To test how fast the pills dissolved, Roshni had to come up with a stand-in for the human digestive system. So she created models — simulations — of the stomach and small intestine with acidic solutions in flasks.
The stomach breaks food down so its nutrients can be absorbed by the body. Because of this, the stomach is full of enzymes and acid. The stomach has a pH of around 2. That’s about as acidic as lemon juice or vinegar. The small intestine, where most of the nutrients in food get absorbed, uses mostly enzymes, not acid, to finish digesting the food from the stomach. It is a strong base, with a pH of about 8. That’s about as basic as baking soda. To mimic these environments, Roshni prepared three beakers. One beaker matched the pH of the stomach. Another matched the pH of the small intestine. The third, her control, was pure water, which has a pH of 7.
To mimic the body’s temperature, she heated the beakers to 37° Celsius (98.6° Fahrenheit). She added a small stir-bar in each to keep the mixtures moving. This would stand in for the movement in the stomach and small intestine that mixes food and keeps it moving along.
Working in her school’s chemistry lab, Roshni placed a pill in each beaker. She then waited to see how long it took for the pill to completely dissolve. She repeated the experiment five times for each pill type in each beaker.
In water, all of the pills took more than an hour to dissolve. But there were differences in the acidic “stomach.” The tablets, which didn’t have much of a coating, dissolved the fastest, in about 12 to 13 minutes. The soft gels lasted a little longer, taking 15 to 16 minutes to dissolve, while the gel caplets took 18 to 20 minutes. Compressed caplets proved most hardy. They took 24 to 25 minutes to dissolve.

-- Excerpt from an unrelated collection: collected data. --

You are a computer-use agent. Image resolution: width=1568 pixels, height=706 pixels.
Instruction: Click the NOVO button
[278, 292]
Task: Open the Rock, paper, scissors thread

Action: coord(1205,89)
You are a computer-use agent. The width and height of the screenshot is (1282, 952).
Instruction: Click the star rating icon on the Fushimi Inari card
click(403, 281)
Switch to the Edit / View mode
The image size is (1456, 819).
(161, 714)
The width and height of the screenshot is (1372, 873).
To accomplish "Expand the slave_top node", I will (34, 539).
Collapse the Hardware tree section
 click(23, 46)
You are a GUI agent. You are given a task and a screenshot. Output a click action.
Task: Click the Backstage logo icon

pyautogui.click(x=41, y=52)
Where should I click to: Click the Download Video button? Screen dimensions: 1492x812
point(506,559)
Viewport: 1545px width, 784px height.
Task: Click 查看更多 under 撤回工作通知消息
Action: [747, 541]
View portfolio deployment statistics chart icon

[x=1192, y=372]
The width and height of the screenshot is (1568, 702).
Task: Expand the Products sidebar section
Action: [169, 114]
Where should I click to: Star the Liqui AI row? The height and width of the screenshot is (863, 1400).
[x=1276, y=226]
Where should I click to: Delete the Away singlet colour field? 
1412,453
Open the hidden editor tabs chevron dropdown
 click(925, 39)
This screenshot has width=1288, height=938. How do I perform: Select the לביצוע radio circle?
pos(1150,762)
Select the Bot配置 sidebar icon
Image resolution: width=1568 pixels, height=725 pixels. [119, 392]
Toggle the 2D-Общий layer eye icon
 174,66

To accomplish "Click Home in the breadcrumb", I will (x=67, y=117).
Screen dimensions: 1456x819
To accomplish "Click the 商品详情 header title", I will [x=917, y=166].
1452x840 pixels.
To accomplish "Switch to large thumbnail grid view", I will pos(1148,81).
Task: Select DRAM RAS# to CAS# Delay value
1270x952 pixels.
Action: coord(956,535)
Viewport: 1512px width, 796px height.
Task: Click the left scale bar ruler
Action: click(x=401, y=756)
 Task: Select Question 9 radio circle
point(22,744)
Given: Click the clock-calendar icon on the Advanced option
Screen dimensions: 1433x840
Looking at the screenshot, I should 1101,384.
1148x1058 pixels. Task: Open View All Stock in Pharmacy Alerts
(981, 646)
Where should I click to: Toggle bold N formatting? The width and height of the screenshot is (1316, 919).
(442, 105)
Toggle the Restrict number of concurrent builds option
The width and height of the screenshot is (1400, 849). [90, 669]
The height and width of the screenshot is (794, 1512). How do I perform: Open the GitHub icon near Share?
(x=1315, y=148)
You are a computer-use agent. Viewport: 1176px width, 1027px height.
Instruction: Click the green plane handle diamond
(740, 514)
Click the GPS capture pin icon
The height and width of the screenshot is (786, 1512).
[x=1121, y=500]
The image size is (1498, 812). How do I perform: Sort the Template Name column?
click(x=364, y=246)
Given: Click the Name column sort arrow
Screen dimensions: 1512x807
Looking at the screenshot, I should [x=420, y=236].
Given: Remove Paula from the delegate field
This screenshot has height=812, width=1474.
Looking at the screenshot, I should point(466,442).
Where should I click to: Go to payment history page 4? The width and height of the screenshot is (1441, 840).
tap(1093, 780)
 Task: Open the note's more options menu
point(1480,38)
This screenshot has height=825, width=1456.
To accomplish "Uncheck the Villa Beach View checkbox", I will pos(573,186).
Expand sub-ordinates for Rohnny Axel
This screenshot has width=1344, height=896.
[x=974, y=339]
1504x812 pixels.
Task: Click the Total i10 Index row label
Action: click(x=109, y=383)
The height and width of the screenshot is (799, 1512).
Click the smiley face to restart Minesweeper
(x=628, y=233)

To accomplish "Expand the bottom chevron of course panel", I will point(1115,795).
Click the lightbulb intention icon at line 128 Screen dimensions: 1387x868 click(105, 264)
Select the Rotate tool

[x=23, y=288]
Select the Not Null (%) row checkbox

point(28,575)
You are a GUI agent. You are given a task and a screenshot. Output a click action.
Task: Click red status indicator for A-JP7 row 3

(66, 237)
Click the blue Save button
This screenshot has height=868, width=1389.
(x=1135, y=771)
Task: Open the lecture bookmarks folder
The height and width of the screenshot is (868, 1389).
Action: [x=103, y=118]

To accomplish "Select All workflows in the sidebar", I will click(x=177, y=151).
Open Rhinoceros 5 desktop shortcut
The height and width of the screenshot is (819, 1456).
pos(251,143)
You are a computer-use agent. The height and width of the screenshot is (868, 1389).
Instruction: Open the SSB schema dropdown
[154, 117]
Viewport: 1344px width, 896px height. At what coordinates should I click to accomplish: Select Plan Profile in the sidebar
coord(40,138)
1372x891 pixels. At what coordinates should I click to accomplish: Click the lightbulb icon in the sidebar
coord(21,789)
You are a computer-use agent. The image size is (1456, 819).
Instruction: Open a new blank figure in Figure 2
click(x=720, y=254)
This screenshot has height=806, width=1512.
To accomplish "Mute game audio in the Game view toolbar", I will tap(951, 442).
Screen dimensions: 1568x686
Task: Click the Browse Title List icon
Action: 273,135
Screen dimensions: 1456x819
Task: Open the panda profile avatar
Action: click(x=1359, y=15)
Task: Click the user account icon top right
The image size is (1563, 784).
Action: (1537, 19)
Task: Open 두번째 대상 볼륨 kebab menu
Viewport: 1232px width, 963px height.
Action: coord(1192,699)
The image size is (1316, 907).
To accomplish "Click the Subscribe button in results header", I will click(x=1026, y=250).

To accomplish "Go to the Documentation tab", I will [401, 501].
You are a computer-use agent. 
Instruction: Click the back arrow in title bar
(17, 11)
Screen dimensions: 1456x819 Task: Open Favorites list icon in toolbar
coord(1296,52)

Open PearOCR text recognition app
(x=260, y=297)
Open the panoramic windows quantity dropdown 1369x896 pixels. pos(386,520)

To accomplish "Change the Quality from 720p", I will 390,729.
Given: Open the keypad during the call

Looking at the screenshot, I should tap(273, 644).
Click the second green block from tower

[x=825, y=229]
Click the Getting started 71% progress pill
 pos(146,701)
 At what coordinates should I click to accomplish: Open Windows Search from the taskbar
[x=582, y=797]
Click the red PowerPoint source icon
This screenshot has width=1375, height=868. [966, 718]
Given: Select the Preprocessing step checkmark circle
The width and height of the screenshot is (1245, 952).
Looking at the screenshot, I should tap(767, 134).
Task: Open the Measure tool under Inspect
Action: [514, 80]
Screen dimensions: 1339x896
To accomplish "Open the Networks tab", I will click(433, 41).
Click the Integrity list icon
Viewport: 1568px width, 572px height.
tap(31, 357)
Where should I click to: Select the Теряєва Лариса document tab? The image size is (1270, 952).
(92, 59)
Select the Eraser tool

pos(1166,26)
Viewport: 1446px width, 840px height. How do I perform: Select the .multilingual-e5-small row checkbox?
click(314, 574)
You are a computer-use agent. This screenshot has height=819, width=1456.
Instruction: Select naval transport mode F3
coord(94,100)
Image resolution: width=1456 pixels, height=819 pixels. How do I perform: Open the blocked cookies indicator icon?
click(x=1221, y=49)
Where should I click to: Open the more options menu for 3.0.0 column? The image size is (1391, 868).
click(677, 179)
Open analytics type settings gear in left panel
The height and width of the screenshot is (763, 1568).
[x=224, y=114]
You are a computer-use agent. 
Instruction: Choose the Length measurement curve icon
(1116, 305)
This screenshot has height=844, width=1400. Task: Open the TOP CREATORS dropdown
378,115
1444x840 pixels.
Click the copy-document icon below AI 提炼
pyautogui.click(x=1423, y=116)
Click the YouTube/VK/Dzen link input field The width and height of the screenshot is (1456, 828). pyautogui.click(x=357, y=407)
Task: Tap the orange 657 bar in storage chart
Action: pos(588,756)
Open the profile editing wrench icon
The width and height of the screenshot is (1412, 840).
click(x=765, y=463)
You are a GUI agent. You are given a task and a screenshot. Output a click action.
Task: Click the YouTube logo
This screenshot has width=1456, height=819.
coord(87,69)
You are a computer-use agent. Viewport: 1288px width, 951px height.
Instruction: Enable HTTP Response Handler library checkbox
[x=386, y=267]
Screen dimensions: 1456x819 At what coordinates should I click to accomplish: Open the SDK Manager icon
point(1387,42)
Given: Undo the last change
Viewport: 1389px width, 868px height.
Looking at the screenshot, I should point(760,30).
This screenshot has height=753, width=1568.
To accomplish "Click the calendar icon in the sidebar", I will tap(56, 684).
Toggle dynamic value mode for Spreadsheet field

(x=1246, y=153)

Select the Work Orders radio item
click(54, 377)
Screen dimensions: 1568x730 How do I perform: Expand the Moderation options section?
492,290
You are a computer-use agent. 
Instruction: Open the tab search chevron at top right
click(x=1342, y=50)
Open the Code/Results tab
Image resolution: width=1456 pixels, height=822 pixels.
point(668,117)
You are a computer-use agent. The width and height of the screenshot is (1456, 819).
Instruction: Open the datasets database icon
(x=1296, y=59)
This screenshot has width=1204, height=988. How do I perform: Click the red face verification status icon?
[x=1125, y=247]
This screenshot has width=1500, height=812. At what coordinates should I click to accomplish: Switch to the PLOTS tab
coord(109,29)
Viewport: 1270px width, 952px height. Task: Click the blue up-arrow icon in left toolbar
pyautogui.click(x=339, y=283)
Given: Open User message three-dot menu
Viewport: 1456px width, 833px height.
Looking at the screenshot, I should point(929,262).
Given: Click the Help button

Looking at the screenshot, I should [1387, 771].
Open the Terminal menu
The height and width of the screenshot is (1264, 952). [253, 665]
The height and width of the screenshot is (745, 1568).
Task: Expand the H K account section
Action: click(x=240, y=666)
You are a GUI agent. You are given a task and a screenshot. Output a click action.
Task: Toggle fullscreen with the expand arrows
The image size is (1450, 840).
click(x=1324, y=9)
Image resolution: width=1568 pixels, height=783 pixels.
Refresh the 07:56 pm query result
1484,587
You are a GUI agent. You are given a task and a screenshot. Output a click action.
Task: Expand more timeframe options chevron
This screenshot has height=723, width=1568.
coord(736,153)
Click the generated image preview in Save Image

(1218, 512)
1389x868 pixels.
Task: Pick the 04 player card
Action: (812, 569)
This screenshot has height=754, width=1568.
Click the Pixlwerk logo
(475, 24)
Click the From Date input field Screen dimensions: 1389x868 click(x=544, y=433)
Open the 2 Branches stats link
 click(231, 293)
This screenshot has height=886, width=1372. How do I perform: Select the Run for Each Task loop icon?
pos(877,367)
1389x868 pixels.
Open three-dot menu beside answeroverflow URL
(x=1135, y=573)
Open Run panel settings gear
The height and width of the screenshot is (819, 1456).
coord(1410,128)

But Roshni got a surprise when she tried to dissolve her pills in her “intestine” flask. The tablets, soft gels and gel caplets took much longer to dissolve in the basic solution, between 28 and 36 minutes. But the compressed caplets, which withstood the strong acid of the stomach, dissolved quickly in the “small intestine,” in 13 to 15 minutes.
Compressed caplets are covered in an extra coating. It protects the pill from the stomach acid. “The main purpose is to elongate the process,” Roshni explains, making sure the pill does not dissolves until it reaches the small intestine. Why? If a pill dissolves in the stomach, the acid there might also break down some of the drug before it can be absorbed. That would make the pill less effective. Waiting to dissolve in the small intestine may ensure that more of the drug makes it into the bloodstream.
Tablets and soft gels could begin to treat pain and fever faster because they dissolve more quickly, Roshni concludes. But they also might be less effective, because some of their medicine will be lost in the stomach. So in some cases, the compressed caplets may prove more effective, she says.
Drug companies design medicines with different coatings for different purposes. Tablets and soft gels may be useful for quick relief. Compressed caplets, in contrast, may bring longer relief.
In the end, what kind of pill you take probably depends on what your needs are. “A lot of people just take a pill and hope it works and kind of forget about it,” the teen says. She hopes that her experiment will help spread knowledge about why different pill coatings exist and what they can do.
And when she’s in need, Roshni prefers speed. “I told my mom I won’t take gel caps or compressed caplets anymore,” she says. “I’m going to take soft gels.”